Showing posts with label chocolate. Show all posts
Showing posts with label chocolate. Show all posts

Thursday, September 24

A Warm Frozen Treat


A blog is the last thing I thought I would do. It’s not original and I am not the first person to think of it. There are thousands of food blogs. It is about trying to be even more original than the next person and writing it better.


It is the same thing with food. When I look at a recipe the first thing that comes to my mind is how I would change it. One Cook’s Nook recipes are about taking one thing and making it something original.


Last month’s
Bon Appetite had frozen oatmeal cookies. This means you can roll them in a log, cut, and cook as needed (perfect for one). I thought it was a great idea, but I didn’t want oatmeal cookies. I am stuffing sugar cookies.




Stuffed Frozen Sugar Cookies


2/3 Cup Butter, Melted and Cooled

2/4 Cup Sugar

1 1/2 Teaspoon Baking Powder

1/4 Teaspoon Salt

1 Egg

1 Tablespoon Creamer (I used french vanilla)

1 Teaspoon Vanilla Extract

2 Cups of Flour

1 Tablespoon of Filling (Examples: Blueberry Jam, Strawberry Jam, Cream Cheese, Mascarpone, Nutella, 1 oz Dark Chocolate Square, Peanut Butter, Almond Butter… I can do this all day but I won’t!)

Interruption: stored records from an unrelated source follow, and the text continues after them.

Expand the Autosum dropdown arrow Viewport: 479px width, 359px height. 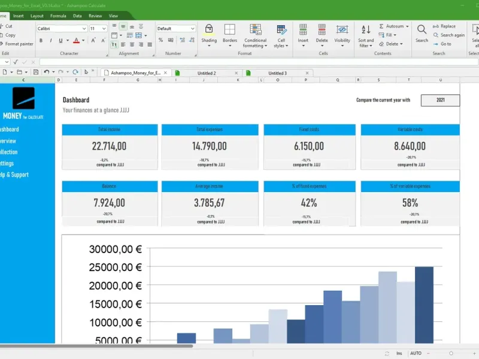[x=407, y=26]
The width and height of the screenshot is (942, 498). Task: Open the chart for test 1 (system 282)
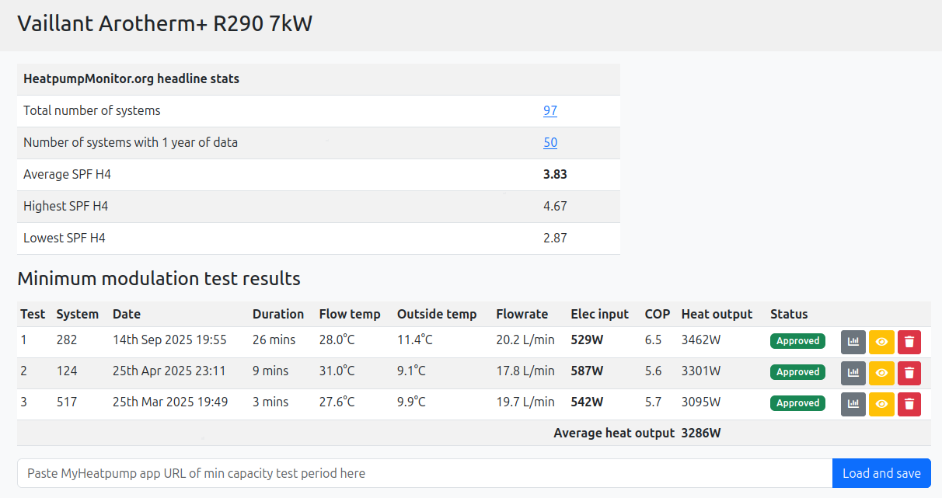point(853,342)
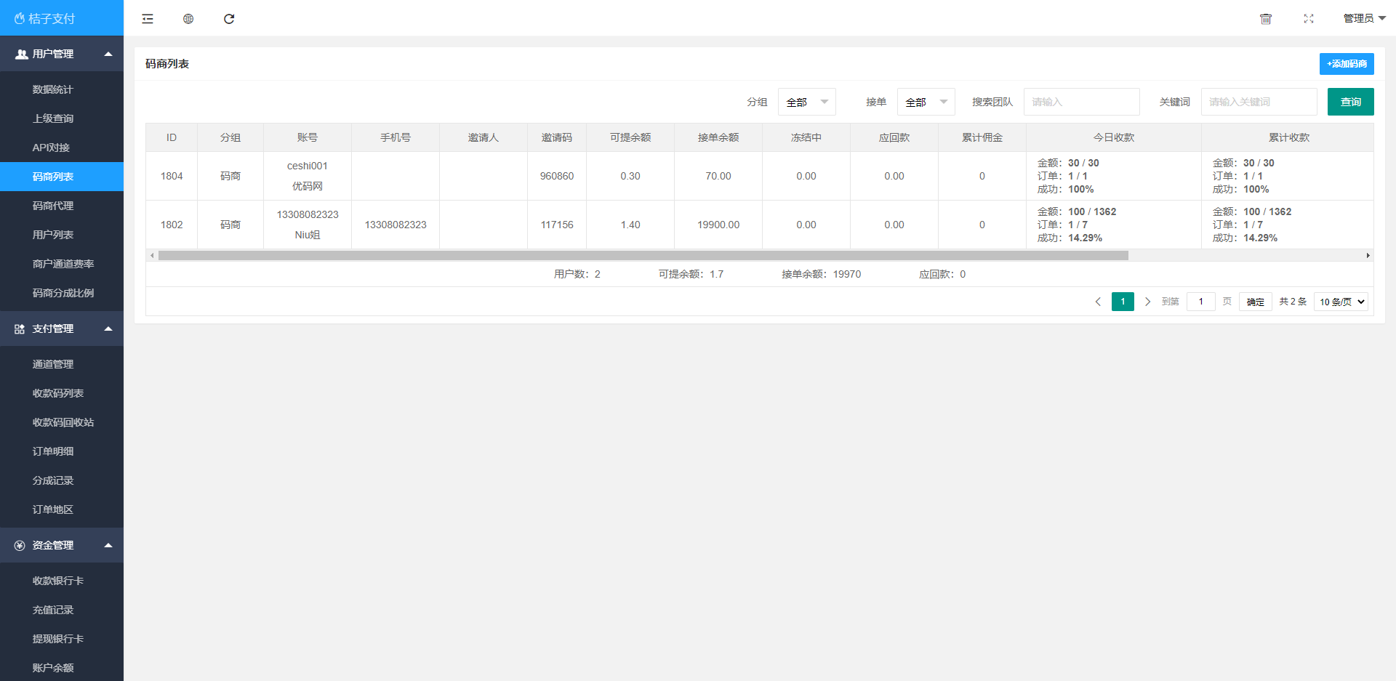Viewport: 1396px width, 681px height.
Task: Collapse the sidebar with the menu toggle icon
Action: tap(148, 19)
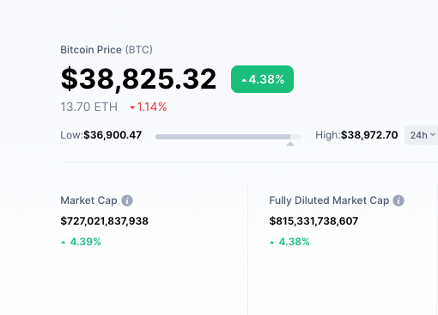Click the 13.70 ETH conversion value
The image size is (438, 315).
tap(89, 107)

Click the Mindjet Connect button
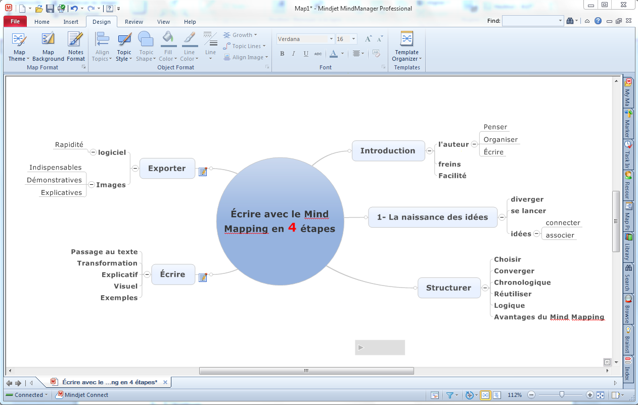tap(82, 395)
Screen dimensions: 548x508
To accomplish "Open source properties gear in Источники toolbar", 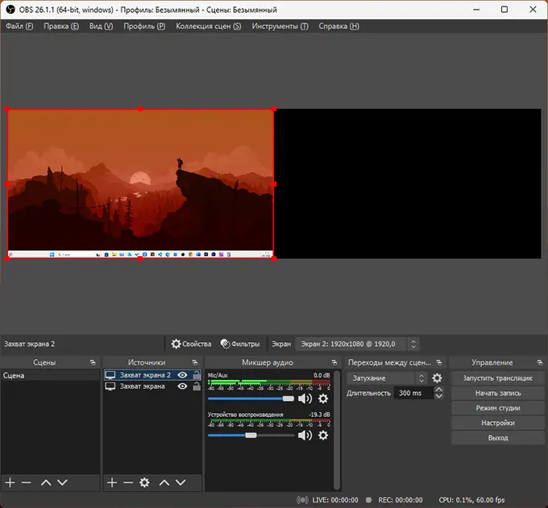I will coord(144,482).
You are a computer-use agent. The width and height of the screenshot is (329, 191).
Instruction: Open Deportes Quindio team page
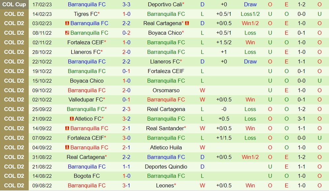tap(166, 167)
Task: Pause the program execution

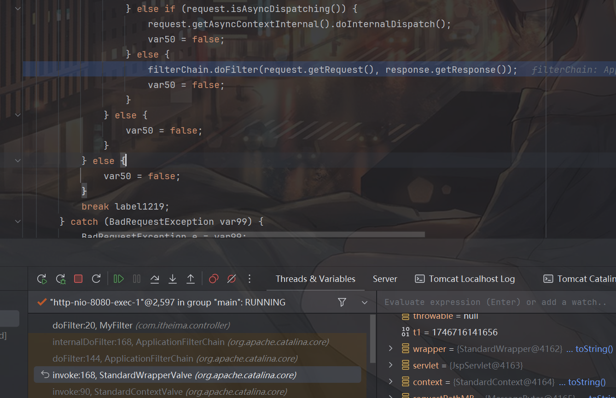Action: [x=137, y=279]
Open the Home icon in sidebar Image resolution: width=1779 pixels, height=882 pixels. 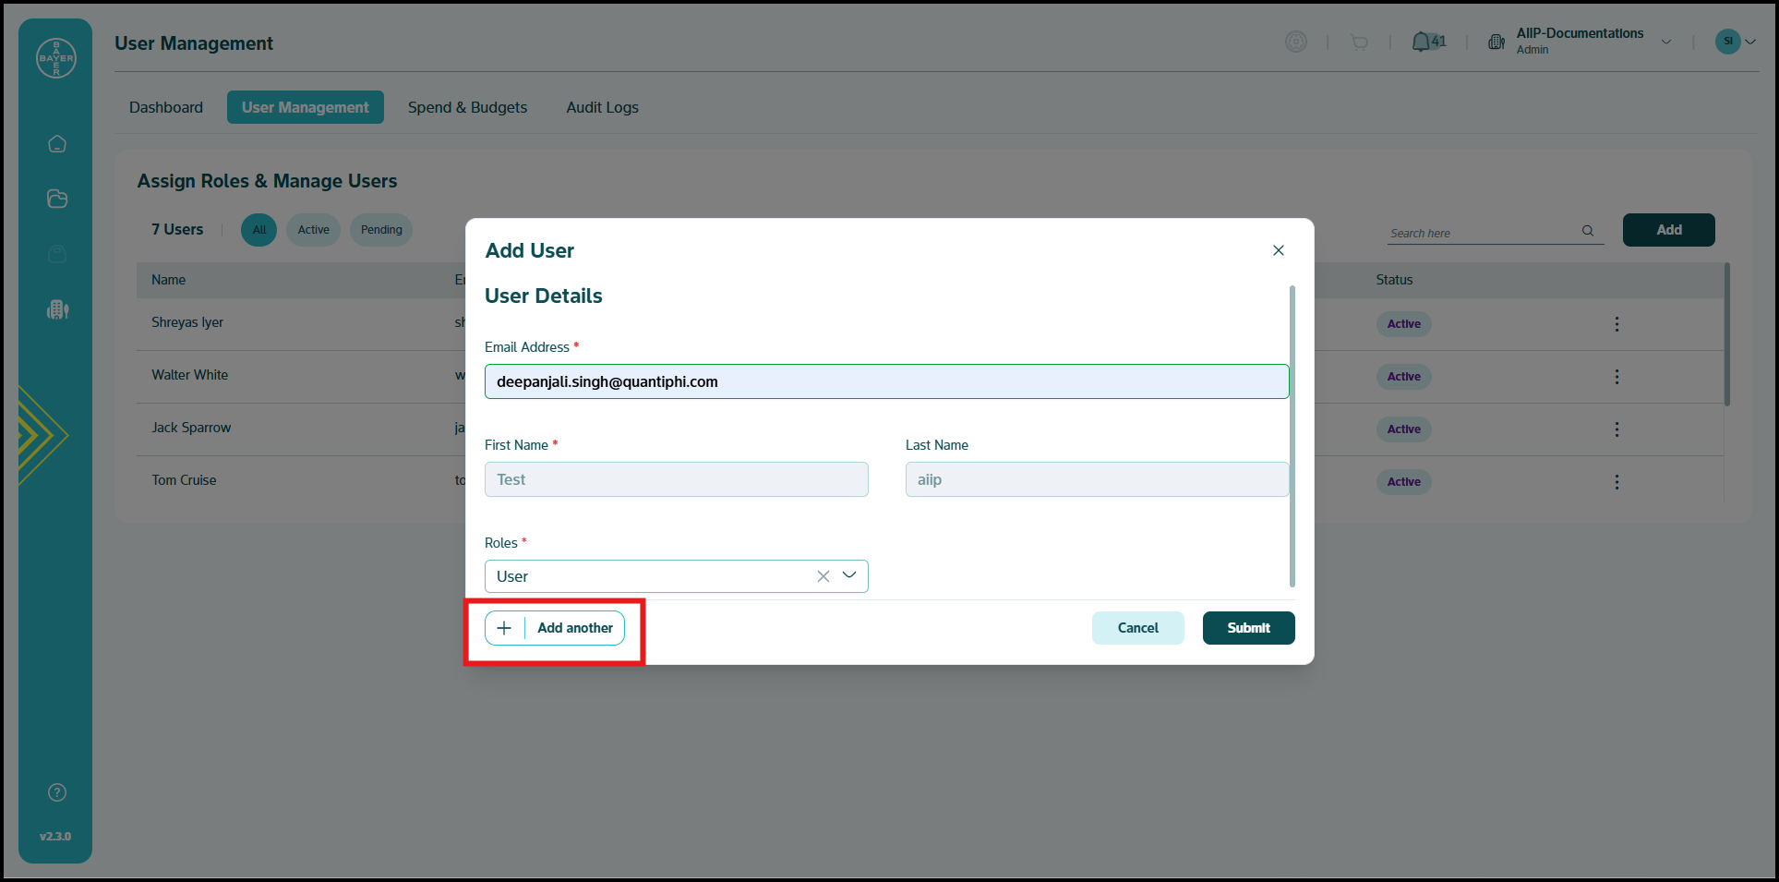(57, 144)

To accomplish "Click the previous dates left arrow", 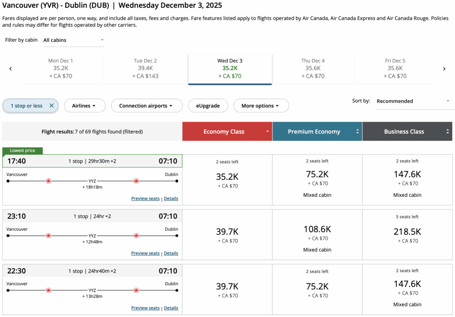I will [11, 69].
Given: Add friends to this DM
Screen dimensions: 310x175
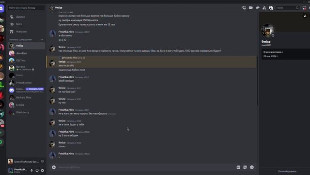Looking at the screenshot, I should point(264,8).
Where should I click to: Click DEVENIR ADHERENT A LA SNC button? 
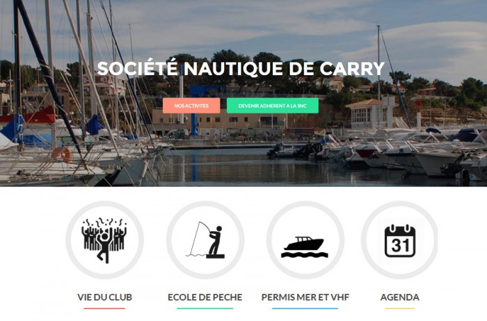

Mix butter, sugar, baking powder, and salt in a bowl. Make sure the ingredients are mixed really well. Add the egg and the creamer. Slowly add the flour 1/3 cup at a time and just mix until the flour is incorporated. You don’t want to over-mix the cookies. Place batter in the fridge for about 2 hours until it’s easier to mold. Then roll into a log about 2 to 3 inches in diameter. Now you can freeze the cookie dough for about a month.


When you’re ready to bake a cookie, pre-heat the oven to 350
°. Cut off two rounds about 1/4 inch in thickness. You can warm the rounds up in your hands, which will make them easier to mold together. Place your preferred filling in the middle of the cookie dough. Make sure there are no cracks and the filling is about 1/2 inch from the edge. Then place the other cookie round on top and seal them together, making sure there are no cracks. Bake in the oven for about 17-20 minutes, or until the bottom edge begins to brown.

Tuesday, July 28

Everyone Needs Some Chocolate


At the end of the day all I would like is a brownie and a glass of milk. But do I really want to take out that brownie mix and have a tray of brownies in the house? Seriously, I could eat a tray in three days.

One of the challenges of baking for one would be the eggs. Well… TA-DA… welcome egg beaters. Introduced in 1972, they were designed as a shell-less nutrient packed less calories substitute for the real thing. Over the years, they have become more known for bad college campus food and not an actual food source (until they came out with the egg whites only version).

“But are you going to really bake with them?” you might ask. Why yes! Why not! For living by yourself and in interest of not eating an whole pan of brownies, I will. Hell, I’ll even throw in some frosting too!



Orange Brownie with Peanut Butter Cream Cheese Frosting


3 Tablespoons Chopped Dark Chocolate

2 Tablespoons Butter

2 Tablespoons Egg Beaters

4 Tablespoons Sugar

1/16 Teaspoon Vanilla Extract

1/2 Tablespoon Orange Zest

2 Tablespoon Flour


Frosting

1 Tablespoon Butter

1 Tablespoon Cream Cheese

1 Tablespoon Chocolate Syrup

1 Tablespoon Peanut Butter

Pinch of Orange Zest


Preheat oven to 350°. In the microwave, melt the chopped dark chocolate and butter together for 30 seconds on high. Stir together to make sure all the chocolate has melted. Add egg beaters and stir. Add sugar and vanilla extract. Make sure all ingredients and mixed together before moving to the flour. Add the flour and orange zest. Stir thoroughly to make sure all ingredients are incorporated.

Spray a small ramekin with non-stick cooking spray. I used a William-Sonoma soup cup that’s oven proof and its 4” in diameter. As long as it’s about the same size you’ll be okay. Pour brownie mix in to ramekin and bake for 25 minutes. Yeah, it sounds long but it worked.

While it’s baking, mix together the all the ingredients for the frosting. That’s it. When the brownie is done, a toothpick comes out clean when put into the brownie, let cook for 10-15 minutes before frosting.